15 October 2009
Former High Court judge and social justice advocate the Hon Michael Kirby AC CMG has called for better strategies to curb the spread of AIDS and HIV in the Asia Pacific.
During his presentation at the 2009 Menzies School of Health Research Oration in Darwin, Kirby said that AIDS was far from over and that the pandemic was entering its ‘third phase’.
“After identification and alert to the disease in the early 1980’s and then bold moves to provide anti-retroviral drugs (ARVs) worldwide, the global strategy in AIDS now has to change.”
“On latest figures, 2.7 million people become infected with HIV each year, many in the Asia-Pacific region, and in times of global financial crisis such as now, it is unlikely that the world will continue to fund expensive ARVs for an ever-growing population of infected people.”

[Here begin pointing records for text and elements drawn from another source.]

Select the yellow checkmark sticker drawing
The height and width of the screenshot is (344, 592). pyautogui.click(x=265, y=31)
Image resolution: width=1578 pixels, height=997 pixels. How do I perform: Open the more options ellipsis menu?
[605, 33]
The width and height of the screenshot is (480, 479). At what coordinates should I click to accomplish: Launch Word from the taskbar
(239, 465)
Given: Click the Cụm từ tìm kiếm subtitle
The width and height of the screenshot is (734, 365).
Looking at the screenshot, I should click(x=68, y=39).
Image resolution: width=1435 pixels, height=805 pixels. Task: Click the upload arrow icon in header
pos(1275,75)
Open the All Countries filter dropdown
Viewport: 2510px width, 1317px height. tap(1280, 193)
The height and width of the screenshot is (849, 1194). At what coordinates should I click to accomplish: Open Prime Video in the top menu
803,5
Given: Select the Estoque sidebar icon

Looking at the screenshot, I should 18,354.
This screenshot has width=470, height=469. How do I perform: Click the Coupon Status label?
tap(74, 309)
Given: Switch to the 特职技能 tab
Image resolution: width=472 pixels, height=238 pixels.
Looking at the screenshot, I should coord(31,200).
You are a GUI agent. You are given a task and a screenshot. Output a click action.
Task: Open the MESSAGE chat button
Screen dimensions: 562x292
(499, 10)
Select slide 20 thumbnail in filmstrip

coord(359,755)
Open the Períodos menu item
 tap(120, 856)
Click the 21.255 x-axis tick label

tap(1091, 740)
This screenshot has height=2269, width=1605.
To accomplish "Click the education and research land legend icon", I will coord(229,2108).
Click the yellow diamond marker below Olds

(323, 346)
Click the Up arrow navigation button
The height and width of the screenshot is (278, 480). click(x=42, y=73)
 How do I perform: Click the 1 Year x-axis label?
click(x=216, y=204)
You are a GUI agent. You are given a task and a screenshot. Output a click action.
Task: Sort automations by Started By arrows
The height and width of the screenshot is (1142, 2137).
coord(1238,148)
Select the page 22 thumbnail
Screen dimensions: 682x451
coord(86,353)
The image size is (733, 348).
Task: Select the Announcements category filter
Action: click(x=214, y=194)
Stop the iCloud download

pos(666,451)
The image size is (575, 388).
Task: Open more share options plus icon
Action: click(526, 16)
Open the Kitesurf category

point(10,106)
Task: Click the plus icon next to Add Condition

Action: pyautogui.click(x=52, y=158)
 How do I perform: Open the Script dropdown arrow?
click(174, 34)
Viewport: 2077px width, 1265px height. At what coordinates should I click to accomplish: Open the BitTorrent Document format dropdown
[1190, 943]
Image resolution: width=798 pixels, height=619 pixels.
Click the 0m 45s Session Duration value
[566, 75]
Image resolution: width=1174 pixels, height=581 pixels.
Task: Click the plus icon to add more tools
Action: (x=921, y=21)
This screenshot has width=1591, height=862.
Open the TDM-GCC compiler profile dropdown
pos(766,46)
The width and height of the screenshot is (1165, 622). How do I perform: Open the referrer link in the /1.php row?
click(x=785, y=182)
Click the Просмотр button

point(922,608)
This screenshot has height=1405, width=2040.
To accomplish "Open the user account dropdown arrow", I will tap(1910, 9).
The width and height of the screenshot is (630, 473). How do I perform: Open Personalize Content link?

“Without a cure or an effective vaccine, HIV is a hugely expensive pandemic to deal with, yet the only strategies of prevention that have been known to succeed involve radical efforts to change behaviour.
Kirby went on to say that these changes in behaviour include reaching out to the gay community, sex workers, drug users and other vulnerable groups such as Indigenous people, dependent women, refugees and prisoners and that to alter behaviour patterns in this way will require reform of the law.
“Developing countries at the forefront of the epidemic resist such reforms for religious or cultural reasons so you are back to square one,” Kirby said.
“The pandemic has reached a critical moment and the question now is will humanity have the wisdom to grasp the essential lessons of HIV/AIDS transmission?”
In his remarks, Michael Kirby paid tribute to the cutting edge research of the Menzies School of Health Research into sexually transmitted infections and emphasised the importance of research for the global, regional and national policy to respond to HIV/AIDS.
“AIDS is far from over” Kirby concluded. “This clash between what is needed and what is likely to be adopted is the essential dilemma that we now face.”